Did you know that whole body donation programs can be for profit or not-for-profit?

Programs that are for-profit may not advertise it, but we strongly believe that future donors and donor families should have access to all of the facts before selecting a donor program.

While a for-profit organization may also be altruistic, accountable, and caring, these attributes are often compromised by the need to generate a profit that benefits company owners, investors, and shareholders. A non-profit organization’s fiscal responsibility is to generate just enough revenue to carry out its charitable mission.

Anatomy Gifts Registry is a whole body donor program owned and operated by the Anatomic Gift Foundation, Inc. (Employer Identification Number 52-1853905), a bona fide charitable organization. We are especially proud to be formally recognized by the IRS since 1996 as a 501(c)(3) non-profit organized for scientific and educational purposes.

Because body donation is a generous gift to science and education, body donor programs should be non-profit to ensure the utmost respect. If you’re not sure of an organization’s charitable status, ask about the organization’s IRS Ruling Letter and verify the information.

As one of the oldest and largest independent non-profit whole body donation programs, Anatomy Gifts Registry has transparency and public trust in program operations. Combined with donor acquisition by first-person consent through the willed body program, this allows AGR to meet the regulatory requirements of governments and Institutional Review Boards (IRBs). All accepted donation cases comply with the Uniform Anatomical Gift Act (UAGA).

Voluntary Licensing and Accreditation is important and represents major accomplishments and a commitment to public trust.

Anatomy Gifts Registry (AGR) voluntarily sought oversight from one of the only states in the U.S. that offered licensing; New York. AGR has maintained this licensure for over 2 decades. In addition to state licensure, AGR sought and achieved even further oversight through accreditation by the American Association of Tissue Banks (AATB).

Accredited Non-transplant Anatomical Donation Organizations, or NADOs, are professional entities that collect and/or distribute human tissue donations not intended for transplant, and are accredited by the AATB. Obtaining this accreditation is a major accomplishment, and it demonstrates a NADO’s commitment to quality, transparency, public safety, and excellence in service to donor families and the medical research and education communities.

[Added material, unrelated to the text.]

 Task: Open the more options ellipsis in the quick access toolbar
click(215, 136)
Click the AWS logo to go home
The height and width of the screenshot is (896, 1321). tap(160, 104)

Unlike state licensing (which is currently only required in a handful of states), this accreditation is voluntary and is currently recognized as the highest level of oversight available to NADOs.  AATB has been accrediting transplant tissue banks for decades, and now accredits non-transplant donation organizations with the same level of scrutiny and rigor, respective to the standards set for each.  After an intensive application and inspection process, the accreditation period continues for 3 years, with re-application required for renewal. A NADO’s operations are inspected on site to check for compliance with high standards set for institution requirements. These areas of review include staff training and continuing education, donor referral, informed consent and authorization processes, operational procedures and controls (including a robust quality assurance program), donor testing and screening procedures, safe and dignified handling of donors, and much more. An accredited NADO may be re-inspected at any time, with or without notice.

NADOs partner with the AATB to provide the highest level of service to donors, their families, and all the physicians, students and research institutions that utilize non-transplant human tissue to develop improved treatments for illness, injury, and disease.